[1]. Dijo Jesús a sus discípulos: "Es imposible que no haya escándalos y caídas, pero ¡pobre del que hace caer a los demás! [2]. Mejor sería que lo arrojaran al mar con una piedra de molino atada al cuello, antes que hacer caer a uno de estos pequeños. [3]. Cuídense ustedes mismos.
Si tu hermano te ofende, repréndelo; y si se arrepiente, perdónalo. [4]. Si te ofende siete veces al día y otras tantas vuelve arrepentido y te dice: "Lo siento", perdónalo."
[5]. Los apóstoles dijeron al Señor: "Auméntanos la fe." [6]. El Señor respondió: "Si ustedes tienen un poco de fe, no más grande que un granito de mostaza, dirán a ese árbol: Arráncate y plántate en el mar, y el árbol les obedecerá.
[7]. ¿Acaso tienen un servidor que está arando o cuidando el rebaño? Y cuando éste vuelve del campo, ¿le dicen acaso: Entra y descansa? [8]. "No, le dirán más bien: Prepárame la comida y ponte el delantal para servirme hasta que yo haya comido y bebido, y después comerás y beberás tú? [9]. ¿Y quién de ustedes se sentirá agradecido con él porque hizo lo que le fue mandado?
[10]. Así también ustedes, cuando hayan hecho todo lo que les ha sido mandado, digan: Somos servidores que no hacíamos falta, hemos hecho lo que era nuestro deber."
LOS DIEZ LEPROSOS
[11]. De camino a Jerusalén, Jesús pasaba por los confines entre Samaría y Galilea, [12]. y al entrar en un pueblo, le salieron al encuentro diez leprosos. Se detuvieron a cierta distancia [13]. y gritaban: "Jesús, Maestro, ten compasión de nosotros." [14]. Jesús les dijo: "Vayan y preséntense a los sacerdotes."
[15]. Mientras iban quedaron sanos. Uno de ellos, al verse sano, volvió de inmediato alabando a Dios en alta voz, [16]. y se echó a los pies de Jesús con el rostro en tierra, dándole las gracias. Era un samaritano.
[17]. Jesús entonces preguntó: "¿No han sido sanados los diez? ¿Dónde están los otros nueve? [18]. ¿Así que ninguno volvió a glorificar a Dios fuera de este extranjero?" [19].Y Jesús le dijo: "Levántate y vete; tu fe te ha salvado."
LA VENIDA DEL REINO DE DIOS
[20]. Los fariseos estaban preguntando a Jesús: "¿Cuándo llegará el Reino de Dios?" Les contestó: "La venida del Reino de Dios no es cosa que se pueda verificar. [21]. No van a decir: "Está aquí, o está allá". Y sepan que el Reino de Dios está en medio de ustedes."

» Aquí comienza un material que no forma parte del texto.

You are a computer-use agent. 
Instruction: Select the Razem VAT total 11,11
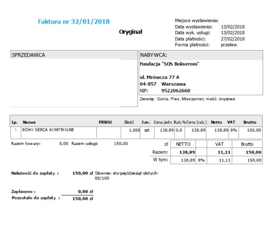pos(224,153)
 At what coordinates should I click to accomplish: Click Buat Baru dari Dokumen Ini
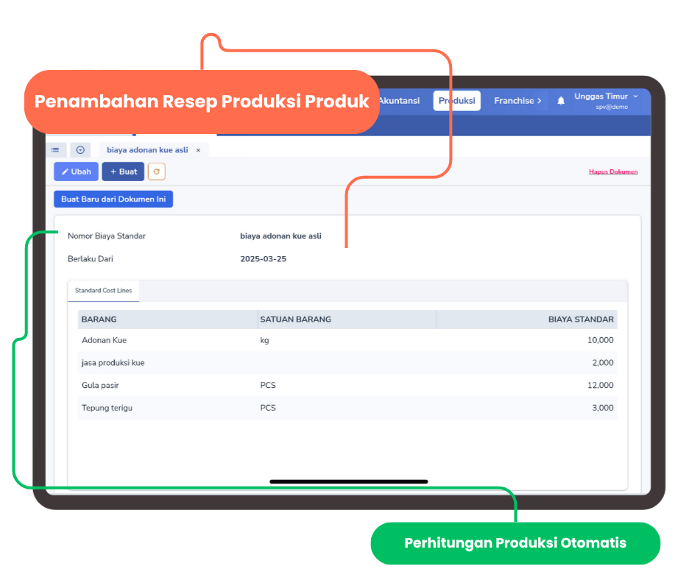[113, 199]
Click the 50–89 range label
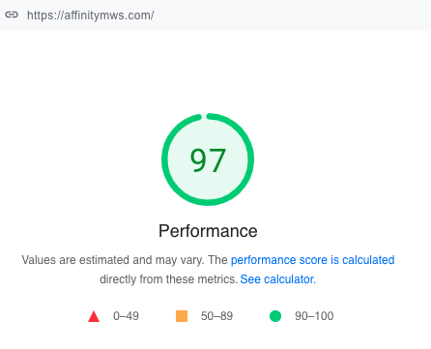Image resolution: width=431 pixels, height=349 pixels. click(x=216, y=316)
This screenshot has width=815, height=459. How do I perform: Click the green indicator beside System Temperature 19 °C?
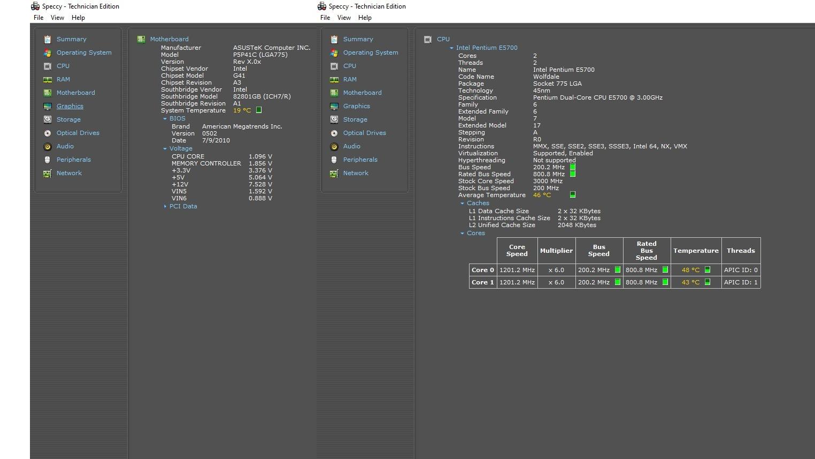259,110
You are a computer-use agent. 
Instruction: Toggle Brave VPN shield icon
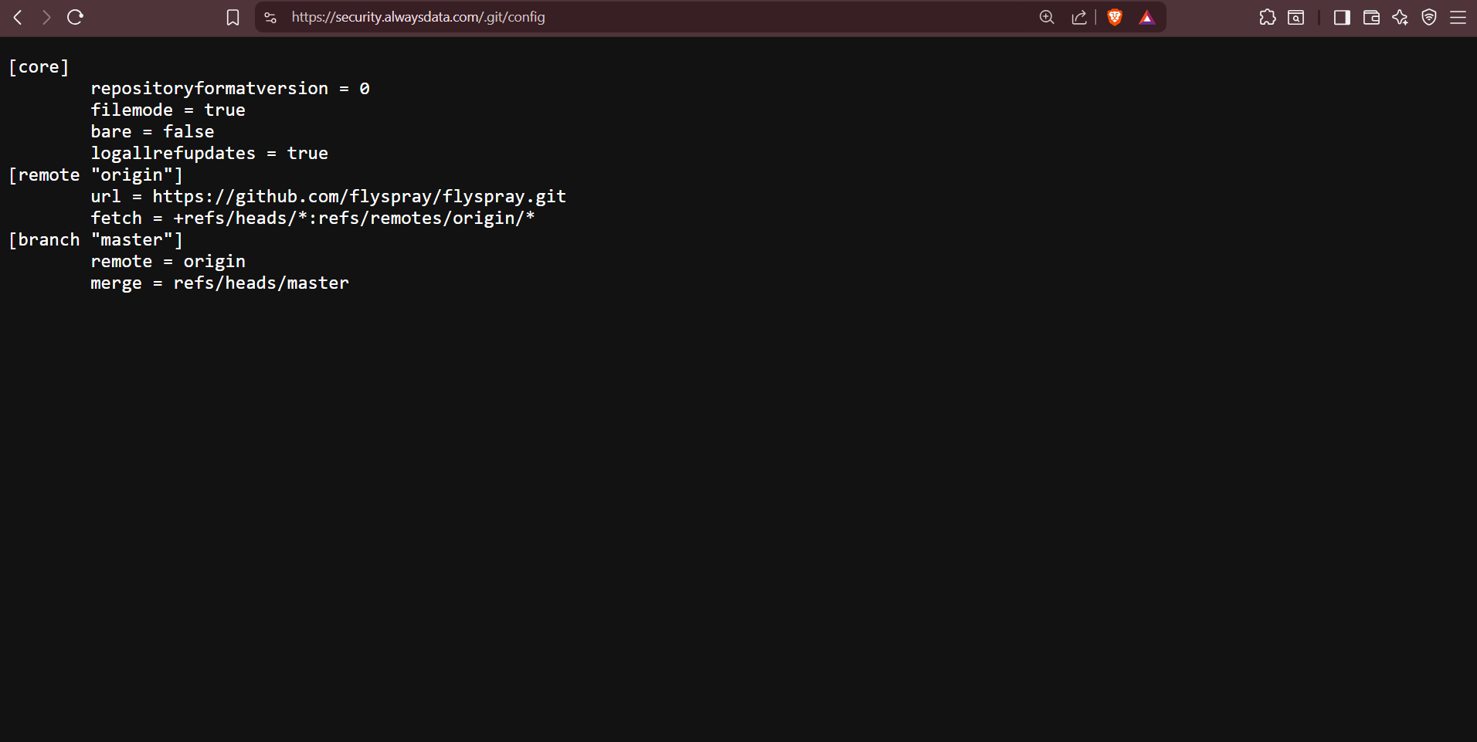(x=1429, y=17)
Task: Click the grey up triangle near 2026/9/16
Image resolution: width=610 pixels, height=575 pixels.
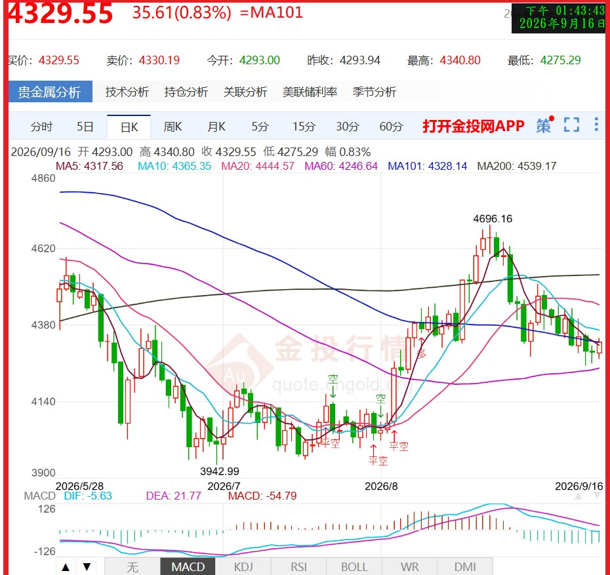Action: [x=579, y=496]
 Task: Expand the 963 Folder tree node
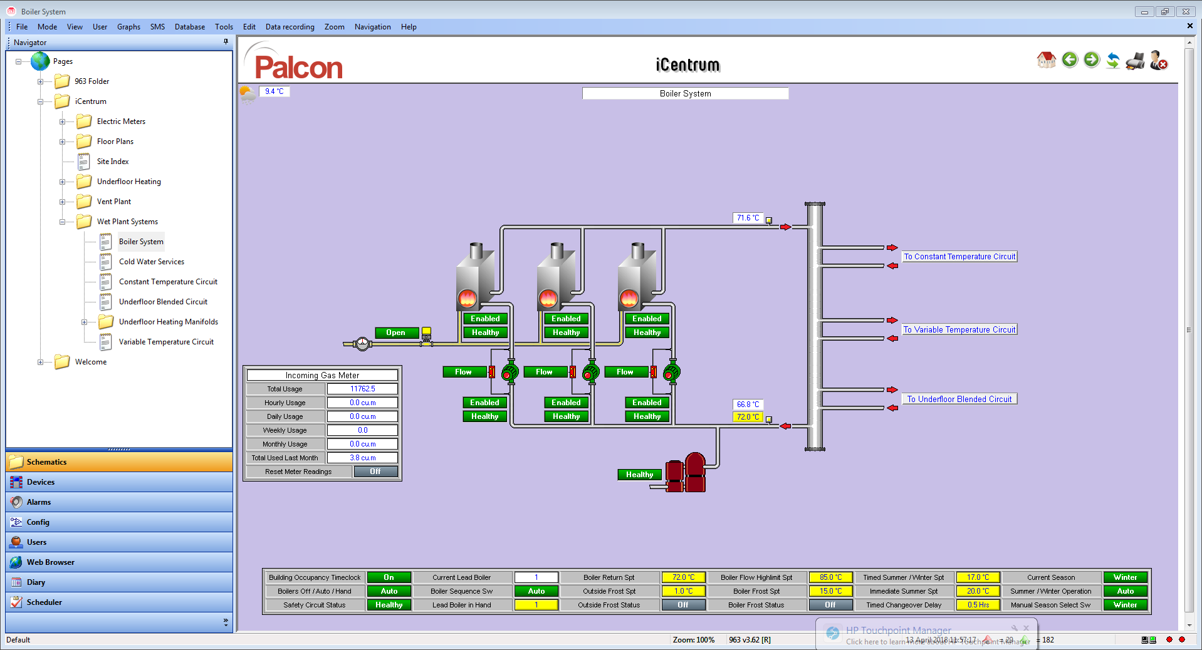tap(40, 81)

[22]. Jesús dijo además a sus discípulos: "Llegará un tiempo en que ustedes desearán ver alguna de las manifestaciones del Hijo del Hombre, pero no la verán. [23]. Entonces les dirán: "Está aquí, está allá." No vayan, no corran. [24]. En efecto, como el fulgor del relámpago rasga el cielo desde un extremo hasta el otro, así sucederá con el Hijo del Hombre cuando llegue su día. [25]. Pero antes tiene que sufrir mucho y ser rechazado por esta gente.
[26]. En los días del Hijo del Hombre sucederá lo mismo que en tiempos de Noé: [27]. la gente comía, bebía, y se casaban hombres y mujeres, hasta el día en que Noé entró en el arca y vino el diluvio que los hizo perecer a todos. [28]. Ocurrirá lo mismo que en tiempos de Lot: la gente comía y bebía, compraba y vendía, plantaba y edificaba. [29]. Pero el día que salió Lot de Sodoma, cayó desde el cielo una lluvia de fuego y azufre que los mató a todos. [30]. Lo mismo sucederá el día en que se manifieste el Hijo del Hombre.

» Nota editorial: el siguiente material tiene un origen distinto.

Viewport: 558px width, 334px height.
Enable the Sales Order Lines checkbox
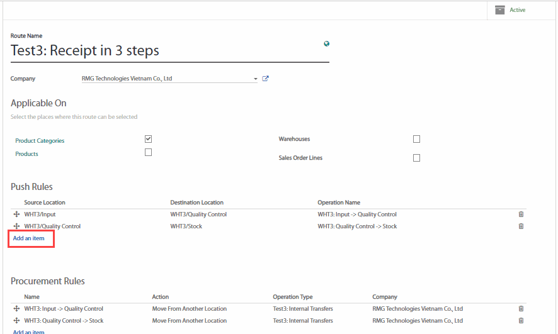[x=416, y=158]
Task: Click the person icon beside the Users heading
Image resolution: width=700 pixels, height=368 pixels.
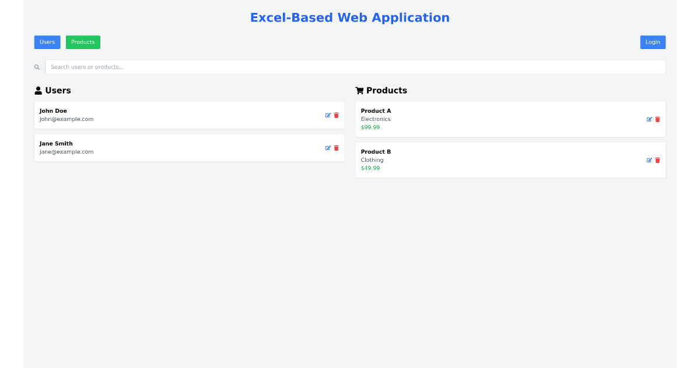Action: [x=37, y=90]
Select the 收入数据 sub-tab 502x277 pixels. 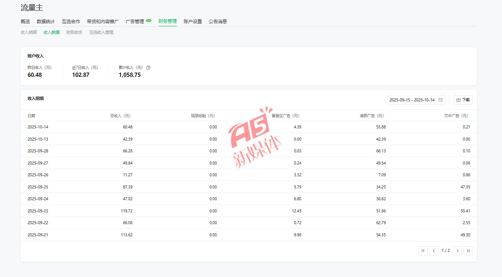52,33
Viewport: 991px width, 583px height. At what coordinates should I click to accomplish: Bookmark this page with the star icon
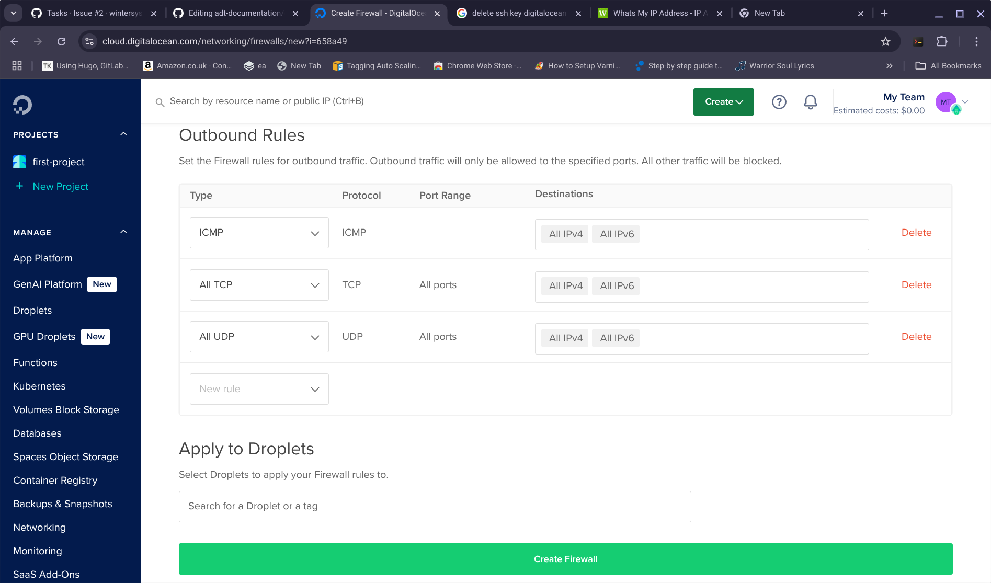[x=885, y=41]
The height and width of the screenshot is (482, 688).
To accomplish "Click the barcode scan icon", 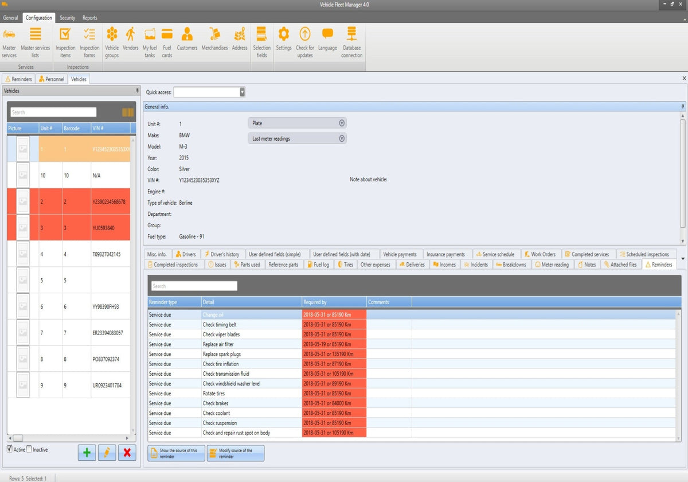I will click(128, 112).
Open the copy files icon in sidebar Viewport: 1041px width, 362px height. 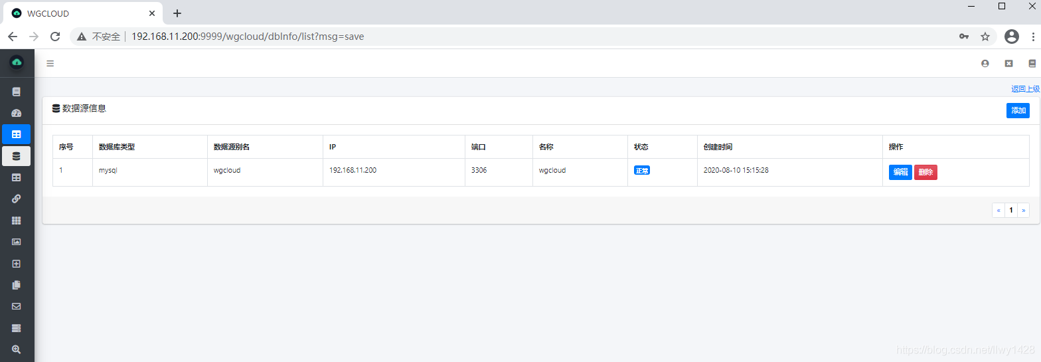pos(17,285)
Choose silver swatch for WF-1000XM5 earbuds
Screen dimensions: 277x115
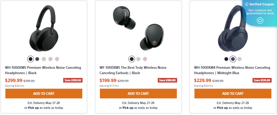[x=138, y=59]
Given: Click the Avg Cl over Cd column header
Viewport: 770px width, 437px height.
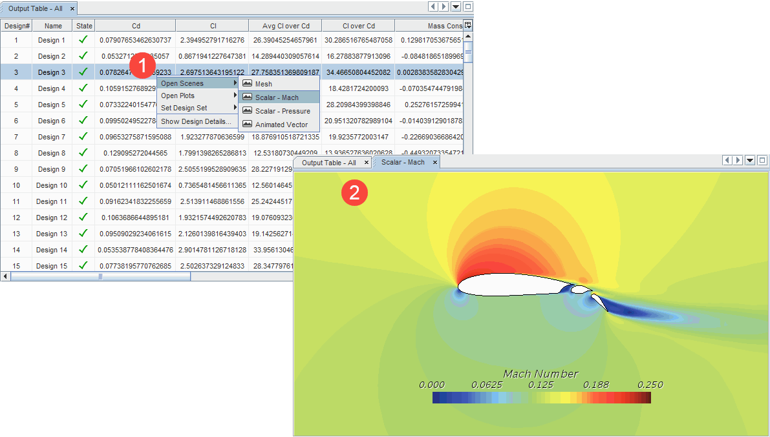Looking at the screenshot, I should point(286,26).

[31]. Aquel día, el que esté en la terraza, que no baje a buscar sus cosas al interior de la casa; y el que esté en el campo, que no se vuelva atrás. [32]. Acuérdense de la mujer de Lot. [33]. El que intente guardar su vida la perderá, pero el que la entregue, la hará nacer a nueva vida.
[34]. Yo les declaro que aquella noche, de dos personas que estén durmiendo en una misma cama, una será llevada y la otra dejada; [35]. dos mujeres estarán moliendo juntas, pero una será llevada y la otra dejada."
[36]. Entonces preguntaron a Jesús: "¿Dónde sucederá eso, Señor?" [37]. Y él respondió: "Donde esté el cuerpo, allí se juntarán los buitres."